Reproduce the passage on epileptic encephalopathy, beginning at the words "Heterozygous mutations in" and ending after "et al., 2017).", with "hypotonia" replaced by "low muscle tone".

> [TEXT UNDER STUDY]:
----------------------------------------
Epileptic Encephalopathy, Infantile Or Early Childhood, 1
A number sign (#) is used with this entry because of evidence that infantile or early childhood epileptic encephalopathy-1 (IECEE1) is caused by heterozygous mutation in the PPP3CA gene (114105) on chromosome 4q24.
Heterozygous mutations in the PPP3CA gene can also cause arthrogryposis, cleft palate, craniosynostosis, and impaired intellectual development (ACCIID; 618265).
DescriptionIECEE1 is a neurodevelopmental disorder characterized by delayed psychomotor development apparent in infancy and resulting in severe to profound intellectual disability with poor or absent speech. Most patients never achieve independent walking. Patients typically have onset of refractory multifocal seizures between the first weeks and years of life, and some may show developmental regression. Additional features, such as hypotonia and cortical visual impairment, are more variable (summary by Myers et al., 2017).
Genetic Heterogeneity of Infantile or Early Childhood Epileptic Encephalopathy
See also IECEE2 (617829), caused by mutation in the GABRB2 gene (600232) on chromosome 5q34, and IECEE3 (618012), caused by mutation in the ATP6V1A gene (607027) on chromosome 3q13.
----------------------------------------
> [LISTED ENTRIES]:

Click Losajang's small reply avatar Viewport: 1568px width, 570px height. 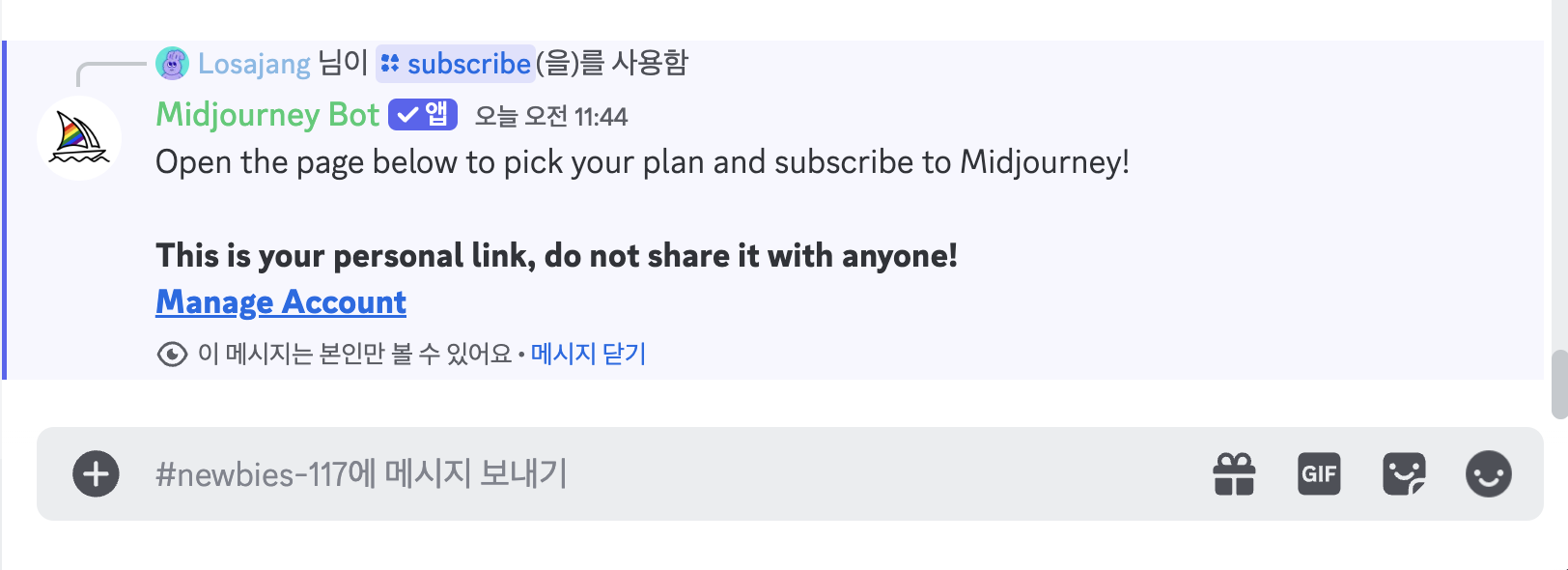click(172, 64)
----------------------------------------
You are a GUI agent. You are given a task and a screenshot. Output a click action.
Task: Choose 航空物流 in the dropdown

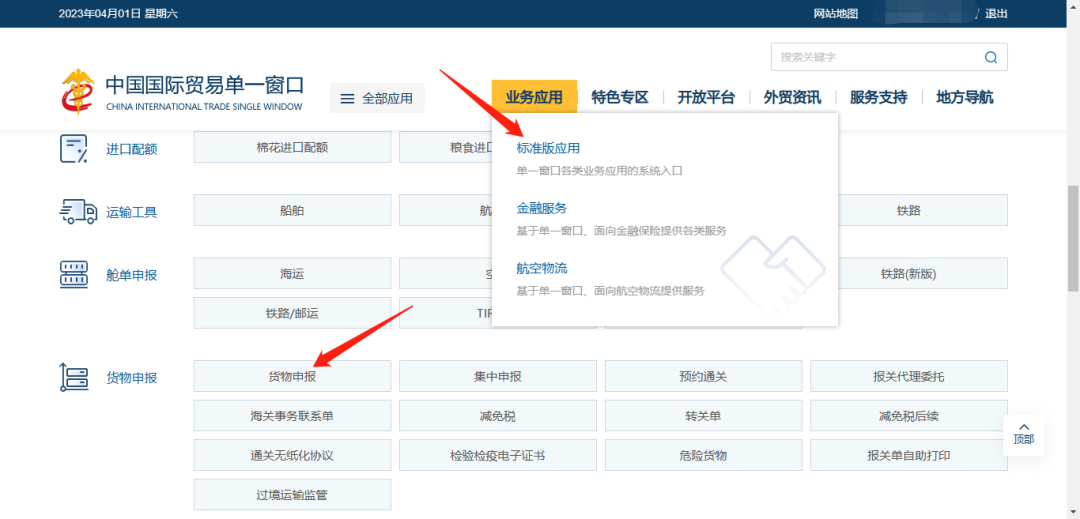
----------------------------------------
> [ANSWER BELOW]:
Heterozygous mutations in the PPP3CA gene can also cause arthrogryposis, cleft palate, craniosynostosis, and impaired intellectual development (ACCIID; 618265).
DescriptionIECEE1 is a neurodevelopmental disorder characterized by delayed psychomotor development apparent in infancy and resulting in severe to profound intellectual disability with poor or absent speech. Most patients never achieve independent walking. Patients typically have onset of refractory multifocal seizures between the first weeks and years of life, and some may show developmental regression. Additional features, such as low muscle tone and cortical visual impairment, are more variable (summary by Myers et al., 2017).